Artist Residency Celebrates Freedom and Creativity in Music
On the stage of the Hampshire College Music and Dance Building, a group of students sat with their instruments in a circle, and were asked to play sounds they had never played before.
“What if you did that every day and you tried to find the other side of your sound?” asked Nicole Mitchell, award-winning flutist and one of the three guest musicians leading the improvisation workshop, on the evening of November 29th. “With improvisation, you have the freedom to make any sound. You don’t have to be correct, you don’t have to be clean or pure or perfect. The idea is to be expressive.”
The workshop was one of six events of the artist residency Freedom Sounds, held between November 28th and December 1st at Hampshire, Mount Holyoke, and Amherst Colleges. Besides Mitchell, the residency brought to Hampshire bassoonist Sara Schoenbeck, who recorded for many projects including the movies The Matrix sequels; cellist Tomeka Reid, who had recently been described as a “New Jazz Power Source” by The New York Times; and Ingrid Monson, Quincy Jones Professor of African American Music at Harvard University.
Organized by Professor of Jazz and Contemporary Music Marty Ehrlich, the events (a luncheon, three workshops, a panel symposium and concert) were inspired by the work of legendary musician and late scholar Yusef Lateef. A Grammy Award winning composer and Five College Distinguished Professor of Music and Music Education, Lateef performed worldwide, creating a prolific and diverse body of work. One of his most well-known theories is that of “autophysiopsychic music” — the process of finding one’s musical voice through physical, mental, and spiritual experiences.

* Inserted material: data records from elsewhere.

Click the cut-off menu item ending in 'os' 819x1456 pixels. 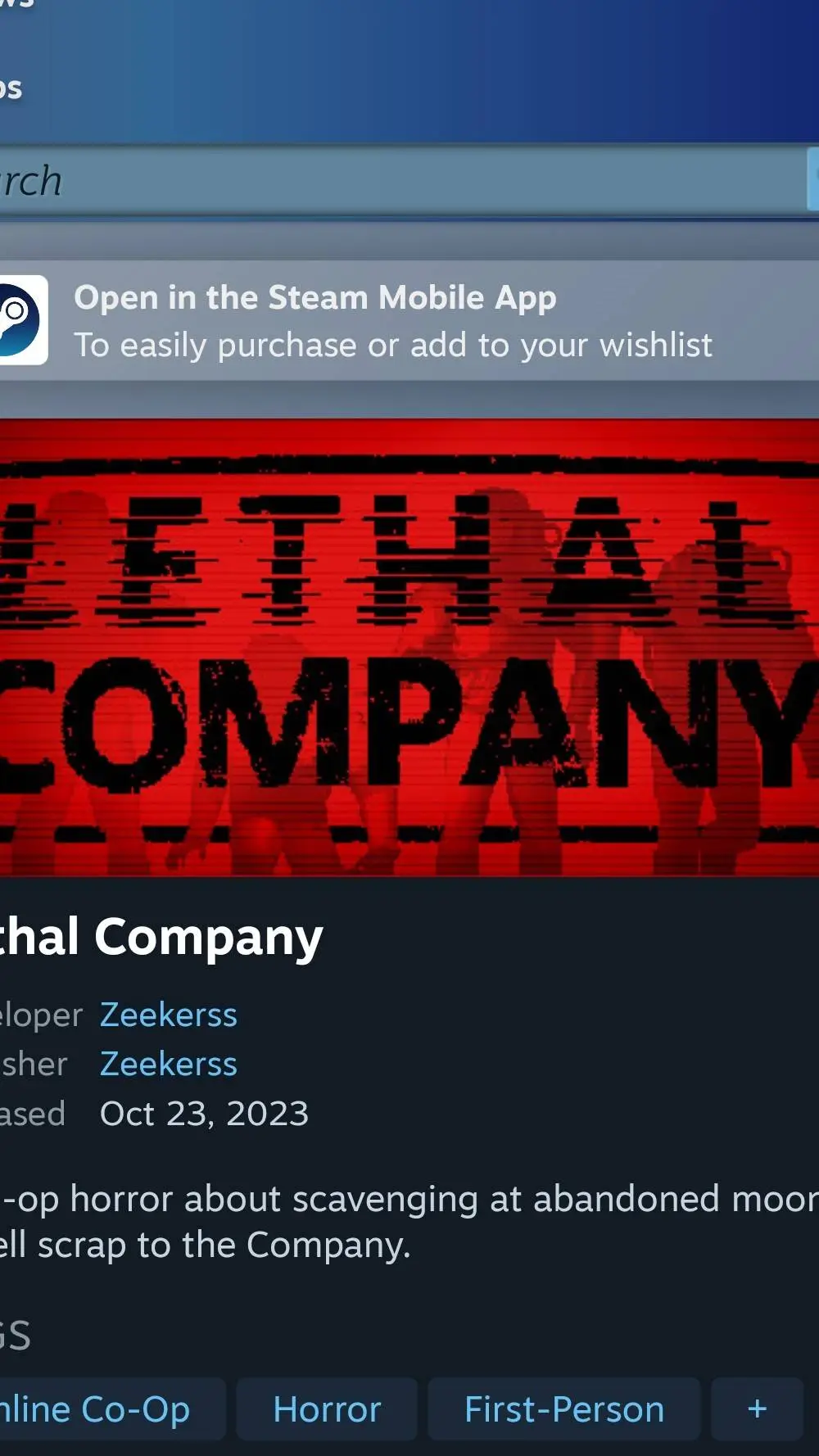pos(11,87)
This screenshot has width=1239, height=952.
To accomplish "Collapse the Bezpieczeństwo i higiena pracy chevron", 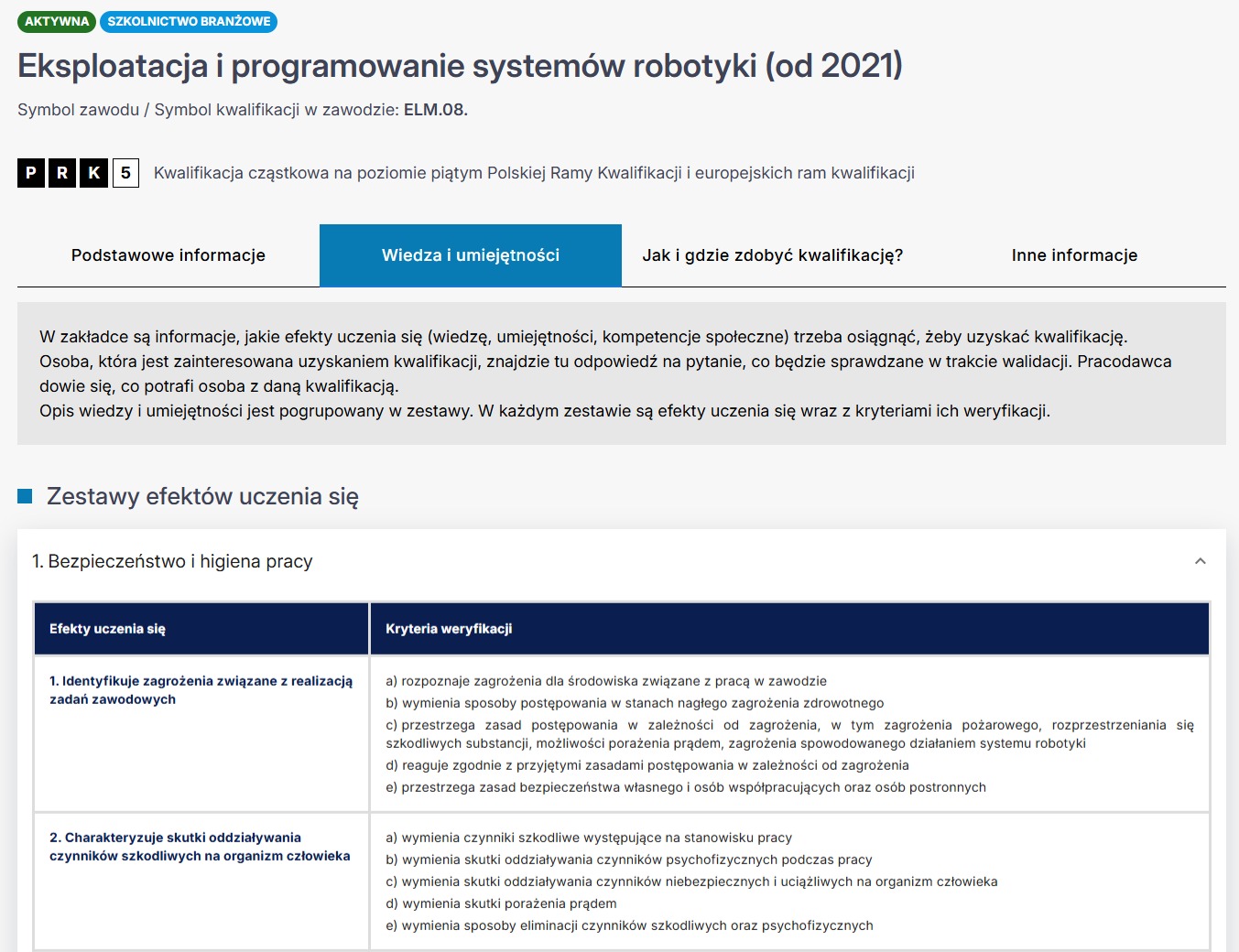I will click(1200, 561).
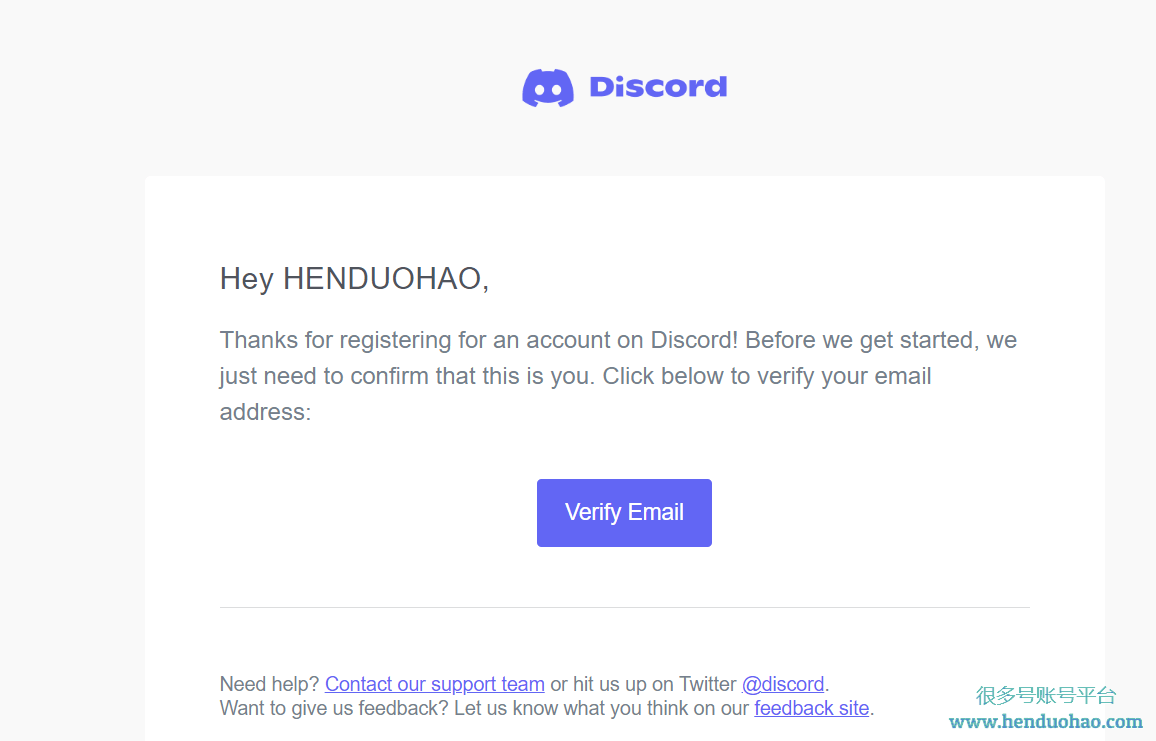Screen dimensions: 1156x741
Task: Click the Chinese watermark text 很多号账号平台
Action: pos(1045,695)
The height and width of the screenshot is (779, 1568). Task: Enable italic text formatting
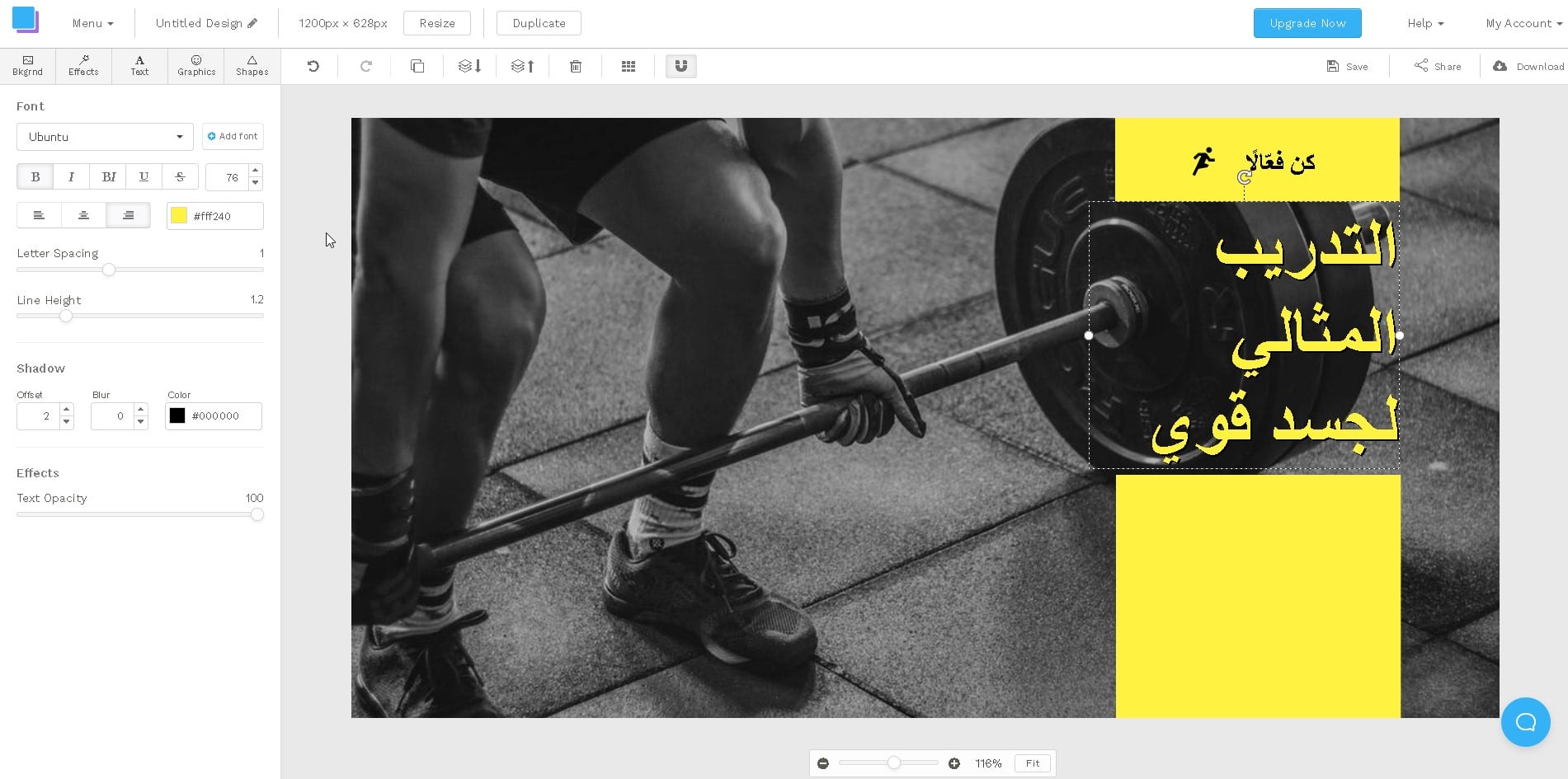point(72,177)
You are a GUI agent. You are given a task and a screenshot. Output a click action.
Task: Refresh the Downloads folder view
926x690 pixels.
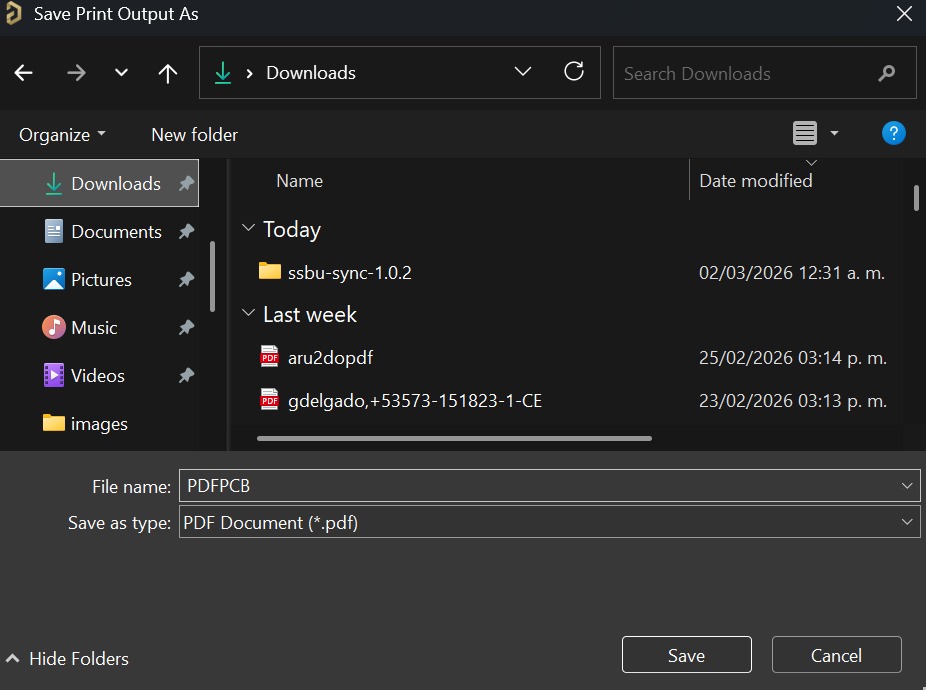(574, 72)
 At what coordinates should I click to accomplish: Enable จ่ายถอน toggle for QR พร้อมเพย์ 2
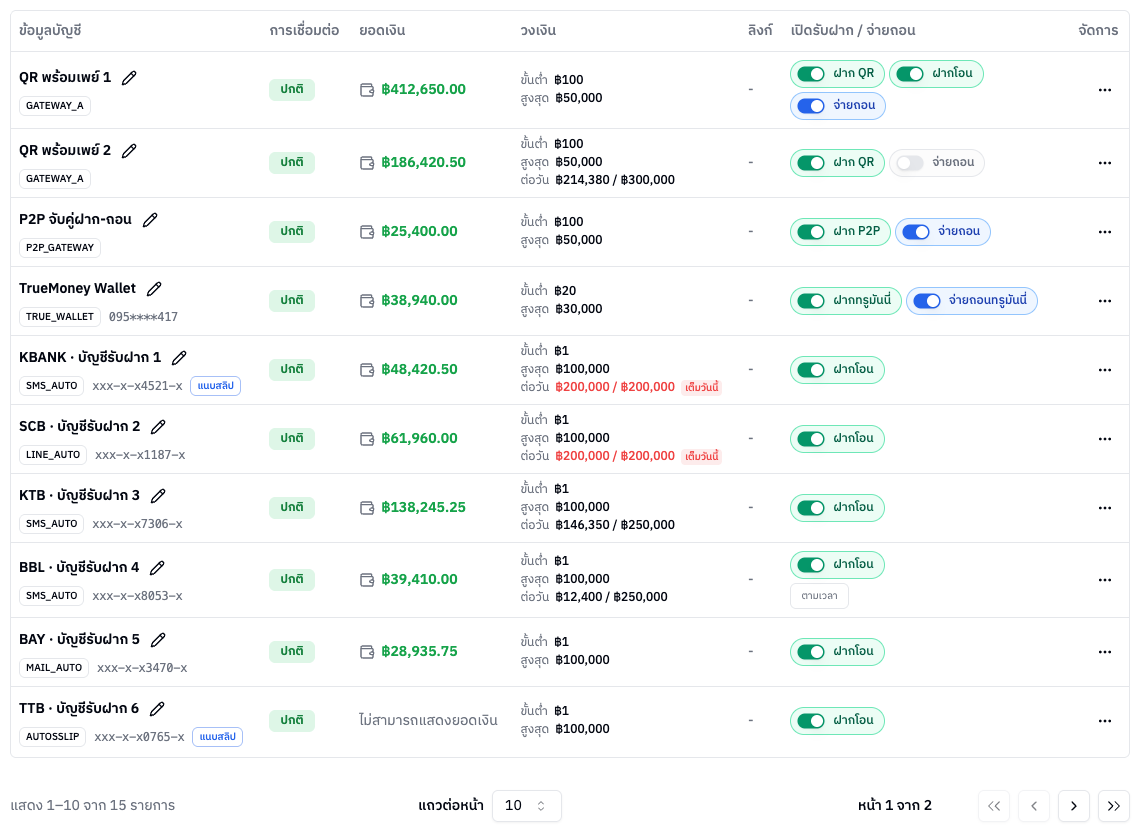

Listen to Hampshire students Naia Tenerowicz and Mountain Falls and professor of Jazz and Contemporary Music Marty Ehrlich talk about the improvisation workshop, held as part of the Freedom Sounds artist residency:
Because Lateef was such an innovative artist, Ehrlich and his colleagues wanted to do something extra special in his memory. They wanted the event to “represent something different and new,” said Ehrlich, “which is very much in the spirit of Lateef, who both expanded the role of different instruments in creative-improvised music and looked at music in a sort of very big tent.”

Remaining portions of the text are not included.